[Data records]
§ §
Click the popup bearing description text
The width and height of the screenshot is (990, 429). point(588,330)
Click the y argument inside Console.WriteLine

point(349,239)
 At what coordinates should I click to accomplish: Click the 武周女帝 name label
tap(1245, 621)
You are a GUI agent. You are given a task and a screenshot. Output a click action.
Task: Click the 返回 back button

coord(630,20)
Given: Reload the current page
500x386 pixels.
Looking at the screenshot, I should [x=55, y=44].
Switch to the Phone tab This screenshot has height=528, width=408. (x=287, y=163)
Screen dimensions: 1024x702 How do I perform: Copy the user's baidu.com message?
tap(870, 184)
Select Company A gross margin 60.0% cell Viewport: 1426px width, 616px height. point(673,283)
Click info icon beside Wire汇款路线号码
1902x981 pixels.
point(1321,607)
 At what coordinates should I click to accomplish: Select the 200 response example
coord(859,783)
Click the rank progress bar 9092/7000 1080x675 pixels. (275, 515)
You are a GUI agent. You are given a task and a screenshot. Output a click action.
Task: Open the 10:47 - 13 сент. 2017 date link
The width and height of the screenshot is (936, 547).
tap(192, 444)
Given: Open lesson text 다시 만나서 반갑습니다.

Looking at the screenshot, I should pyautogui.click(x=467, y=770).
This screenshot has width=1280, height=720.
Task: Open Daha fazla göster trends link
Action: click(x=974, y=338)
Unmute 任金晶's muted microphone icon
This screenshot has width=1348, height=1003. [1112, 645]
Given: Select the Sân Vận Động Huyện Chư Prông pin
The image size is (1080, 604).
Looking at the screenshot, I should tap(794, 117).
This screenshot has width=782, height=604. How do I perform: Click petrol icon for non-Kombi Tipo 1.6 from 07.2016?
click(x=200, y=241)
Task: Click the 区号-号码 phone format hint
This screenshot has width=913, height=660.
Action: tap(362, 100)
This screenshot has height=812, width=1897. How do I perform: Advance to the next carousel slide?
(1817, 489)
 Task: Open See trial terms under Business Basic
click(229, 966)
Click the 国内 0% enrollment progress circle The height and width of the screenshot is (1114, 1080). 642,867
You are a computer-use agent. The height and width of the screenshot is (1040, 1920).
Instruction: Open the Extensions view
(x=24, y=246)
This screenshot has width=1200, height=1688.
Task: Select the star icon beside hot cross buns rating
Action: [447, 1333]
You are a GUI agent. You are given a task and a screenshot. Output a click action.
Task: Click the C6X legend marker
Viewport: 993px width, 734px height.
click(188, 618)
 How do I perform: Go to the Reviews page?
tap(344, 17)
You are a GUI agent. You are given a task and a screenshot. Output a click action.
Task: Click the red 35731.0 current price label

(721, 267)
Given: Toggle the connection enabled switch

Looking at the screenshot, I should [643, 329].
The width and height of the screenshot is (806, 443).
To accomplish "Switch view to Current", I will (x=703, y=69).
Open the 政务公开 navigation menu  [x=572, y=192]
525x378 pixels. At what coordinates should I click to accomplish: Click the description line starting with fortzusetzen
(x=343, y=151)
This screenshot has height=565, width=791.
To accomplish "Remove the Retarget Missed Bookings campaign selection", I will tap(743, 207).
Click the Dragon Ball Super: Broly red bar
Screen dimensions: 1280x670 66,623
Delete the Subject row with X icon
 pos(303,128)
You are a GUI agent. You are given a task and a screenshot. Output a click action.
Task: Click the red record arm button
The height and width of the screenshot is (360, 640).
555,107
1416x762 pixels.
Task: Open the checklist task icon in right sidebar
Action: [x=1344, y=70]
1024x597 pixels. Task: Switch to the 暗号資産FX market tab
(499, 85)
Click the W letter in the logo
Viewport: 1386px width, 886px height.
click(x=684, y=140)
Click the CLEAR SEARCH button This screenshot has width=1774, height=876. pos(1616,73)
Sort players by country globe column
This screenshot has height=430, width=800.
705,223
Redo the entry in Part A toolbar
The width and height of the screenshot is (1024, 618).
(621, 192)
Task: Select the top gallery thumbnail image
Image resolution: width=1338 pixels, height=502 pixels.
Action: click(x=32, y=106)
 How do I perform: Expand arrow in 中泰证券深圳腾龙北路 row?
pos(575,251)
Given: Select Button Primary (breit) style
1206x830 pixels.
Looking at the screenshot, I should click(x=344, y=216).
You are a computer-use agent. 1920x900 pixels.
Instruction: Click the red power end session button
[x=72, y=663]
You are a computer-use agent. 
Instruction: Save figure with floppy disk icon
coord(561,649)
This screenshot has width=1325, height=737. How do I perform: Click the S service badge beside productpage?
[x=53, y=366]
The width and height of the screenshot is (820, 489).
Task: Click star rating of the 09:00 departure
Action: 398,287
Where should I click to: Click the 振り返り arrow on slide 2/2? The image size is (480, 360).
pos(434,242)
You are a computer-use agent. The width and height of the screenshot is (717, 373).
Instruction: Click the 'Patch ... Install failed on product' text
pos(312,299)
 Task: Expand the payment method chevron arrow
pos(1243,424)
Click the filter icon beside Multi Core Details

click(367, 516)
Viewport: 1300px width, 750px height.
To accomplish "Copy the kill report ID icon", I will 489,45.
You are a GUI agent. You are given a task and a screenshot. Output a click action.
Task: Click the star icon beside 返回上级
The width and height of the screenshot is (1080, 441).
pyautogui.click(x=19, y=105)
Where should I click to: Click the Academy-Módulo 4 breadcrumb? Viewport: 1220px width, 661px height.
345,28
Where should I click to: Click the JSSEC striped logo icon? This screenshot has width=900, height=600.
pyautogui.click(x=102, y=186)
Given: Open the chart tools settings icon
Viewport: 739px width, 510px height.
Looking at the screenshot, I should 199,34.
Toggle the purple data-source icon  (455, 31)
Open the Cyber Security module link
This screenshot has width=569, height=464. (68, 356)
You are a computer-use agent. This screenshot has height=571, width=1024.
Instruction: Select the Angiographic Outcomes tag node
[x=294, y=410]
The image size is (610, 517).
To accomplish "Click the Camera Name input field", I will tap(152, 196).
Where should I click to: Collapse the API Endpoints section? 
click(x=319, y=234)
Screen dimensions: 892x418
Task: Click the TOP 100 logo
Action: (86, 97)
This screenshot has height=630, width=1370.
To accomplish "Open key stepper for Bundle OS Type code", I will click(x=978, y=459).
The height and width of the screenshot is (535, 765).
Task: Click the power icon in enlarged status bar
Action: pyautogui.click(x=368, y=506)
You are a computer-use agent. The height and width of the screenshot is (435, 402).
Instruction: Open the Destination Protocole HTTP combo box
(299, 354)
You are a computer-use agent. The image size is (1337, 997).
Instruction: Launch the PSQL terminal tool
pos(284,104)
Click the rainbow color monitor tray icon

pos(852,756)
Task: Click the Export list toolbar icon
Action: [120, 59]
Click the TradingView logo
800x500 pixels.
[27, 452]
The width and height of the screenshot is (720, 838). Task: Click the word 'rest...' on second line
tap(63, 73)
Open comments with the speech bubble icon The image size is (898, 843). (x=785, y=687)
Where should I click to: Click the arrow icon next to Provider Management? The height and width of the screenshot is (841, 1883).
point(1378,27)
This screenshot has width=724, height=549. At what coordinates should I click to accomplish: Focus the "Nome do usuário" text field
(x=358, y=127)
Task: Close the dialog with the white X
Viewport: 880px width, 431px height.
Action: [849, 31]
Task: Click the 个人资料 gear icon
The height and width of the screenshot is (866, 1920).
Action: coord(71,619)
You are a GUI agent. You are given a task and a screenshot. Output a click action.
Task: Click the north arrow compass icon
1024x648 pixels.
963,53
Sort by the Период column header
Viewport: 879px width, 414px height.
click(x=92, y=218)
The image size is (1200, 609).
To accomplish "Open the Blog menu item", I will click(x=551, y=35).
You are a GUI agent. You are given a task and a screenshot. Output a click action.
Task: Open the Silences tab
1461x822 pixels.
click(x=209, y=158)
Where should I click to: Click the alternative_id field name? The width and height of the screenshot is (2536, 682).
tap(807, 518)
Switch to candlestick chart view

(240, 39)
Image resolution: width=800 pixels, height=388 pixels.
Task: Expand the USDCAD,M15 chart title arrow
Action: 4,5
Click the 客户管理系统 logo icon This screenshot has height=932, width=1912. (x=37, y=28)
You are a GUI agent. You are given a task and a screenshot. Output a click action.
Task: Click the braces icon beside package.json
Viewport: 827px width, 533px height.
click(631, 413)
§ §
**WHAT TO DO**
Once you find the string "progress" in a line of the records, copy that line.

**WORKED SOLUTION**
Click the rank progress bar 9092/7000 1080x675 pixels. (275, 515)
Click the 国内 0% enrollment progress circle The height and width of the screenshot is (1114, 1080). 642,867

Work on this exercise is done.